The first line of the entries through the line bearing "Task: Like Freshy": copy these lines exactly and return nothing else.

··· Data records

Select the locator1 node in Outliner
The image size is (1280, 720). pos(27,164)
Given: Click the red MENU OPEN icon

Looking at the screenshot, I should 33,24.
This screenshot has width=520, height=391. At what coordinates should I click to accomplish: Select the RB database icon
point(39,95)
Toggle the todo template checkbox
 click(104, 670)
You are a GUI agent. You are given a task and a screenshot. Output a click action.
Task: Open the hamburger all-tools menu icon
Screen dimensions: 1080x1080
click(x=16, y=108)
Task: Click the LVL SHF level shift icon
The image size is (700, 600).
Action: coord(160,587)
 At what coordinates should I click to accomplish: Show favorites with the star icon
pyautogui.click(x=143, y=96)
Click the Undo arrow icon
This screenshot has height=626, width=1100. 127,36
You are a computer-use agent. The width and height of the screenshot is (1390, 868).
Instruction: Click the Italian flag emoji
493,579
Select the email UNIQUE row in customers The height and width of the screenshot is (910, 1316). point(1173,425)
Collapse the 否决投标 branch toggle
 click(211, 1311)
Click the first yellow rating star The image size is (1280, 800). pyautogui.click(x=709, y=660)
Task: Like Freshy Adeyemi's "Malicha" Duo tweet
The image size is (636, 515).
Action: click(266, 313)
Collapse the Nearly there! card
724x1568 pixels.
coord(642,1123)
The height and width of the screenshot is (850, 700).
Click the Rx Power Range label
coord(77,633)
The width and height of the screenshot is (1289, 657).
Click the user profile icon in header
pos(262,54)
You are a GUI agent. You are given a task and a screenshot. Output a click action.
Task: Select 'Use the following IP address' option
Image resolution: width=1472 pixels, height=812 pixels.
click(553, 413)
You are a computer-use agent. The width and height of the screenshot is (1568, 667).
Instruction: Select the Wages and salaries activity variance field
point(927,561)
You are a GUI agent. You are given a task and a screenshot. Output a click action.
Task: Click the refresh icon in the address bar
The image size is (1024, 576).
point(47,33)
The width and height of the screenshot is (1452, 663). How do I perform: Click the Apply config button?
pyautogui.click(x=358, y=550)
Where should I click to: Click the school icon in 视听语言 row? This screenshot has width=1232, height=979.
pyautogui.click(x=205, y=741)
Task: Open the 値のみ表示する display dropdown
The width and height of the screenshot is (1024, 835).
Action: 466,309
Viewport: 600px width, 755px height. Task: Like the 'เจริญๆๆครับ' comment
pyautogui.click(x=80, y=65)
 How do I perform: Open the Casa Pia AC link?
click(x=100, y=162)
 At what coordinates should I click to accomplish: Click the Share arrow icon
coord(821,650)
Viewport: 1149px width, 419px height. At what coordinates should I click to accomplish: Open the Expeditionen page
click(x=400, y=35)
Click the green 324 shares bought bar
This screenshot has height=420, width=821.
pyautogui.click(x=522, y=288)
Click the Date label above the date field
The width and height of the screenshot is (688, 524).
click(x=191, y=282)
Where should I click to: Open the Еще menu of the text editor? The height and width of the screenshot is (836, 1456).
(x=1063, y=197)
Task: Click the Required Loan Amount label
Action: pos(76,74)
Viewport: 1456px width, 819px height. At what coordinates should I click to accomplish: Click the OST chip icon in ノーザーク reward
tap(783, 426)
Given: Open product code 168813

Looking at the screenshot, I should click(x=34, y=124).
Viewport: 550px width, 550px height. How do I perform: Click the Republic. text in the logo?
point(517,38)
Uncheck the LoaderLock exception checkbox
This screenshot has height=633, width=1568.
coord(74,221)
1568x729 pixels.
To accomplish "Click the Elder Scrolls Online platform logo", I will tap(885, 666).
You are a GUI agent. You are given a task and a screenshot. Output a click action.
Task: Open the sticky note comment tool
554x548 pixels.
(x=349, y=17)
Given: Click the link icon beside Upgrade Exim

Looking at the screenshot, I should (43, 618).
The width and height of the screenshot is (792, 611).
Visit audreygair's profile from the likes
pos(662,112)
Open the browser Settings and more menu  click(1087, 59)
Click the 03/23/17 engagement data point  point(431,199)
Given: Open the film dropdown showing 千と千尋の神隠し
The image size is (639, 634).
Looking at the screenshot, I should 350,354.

······

• [Solution to the problem]
Select the locator1 node in Outliner
The image size is (1280, 720). pos(27,164)
Given: Click the red MENU OPEN icon

Looking at the screenshot, I should 33,24.
This screenshot has width=520, height=391. At what coordinates should I click to accomplish: Select the RB database icon
point(39,95)
Toggle the todo template checkbox
 click(104, 670)
You are a GUI agent. You are given a task and a screenshot. Output a click action.
Task: Open the hamburger all-tools menu icon
Screen dimensions: 1080x1080
click(x=16, y=108)
Task: Click the LVL SHF level shift icon
The image size is (700, 600).
Action: coord(160,587)
 At what coordinates should I click to accomplish: Show favorites with the star icon
pyautogui.click(x=143, y=96)
Click the Undo arrow icon
This screenshot has height=626, width=1100. 127,36
You are a computer-use agent. The width and height of the screenshot is (1390, 868).
Instruction: Click the Italian flag emoji
493,579
Select the email UNIQUE row in customers The height and width of the screenshot is (910, 1316). point(1173,425)
Collapse the 否决投标 branch toggle
 click(211, 1311)
Click the first yellow rating star The image size is (1280, 800). pyautogui.click(x=709, y=660)
Task: Like Freshy Adeyemi's "Malicha" Duo tweet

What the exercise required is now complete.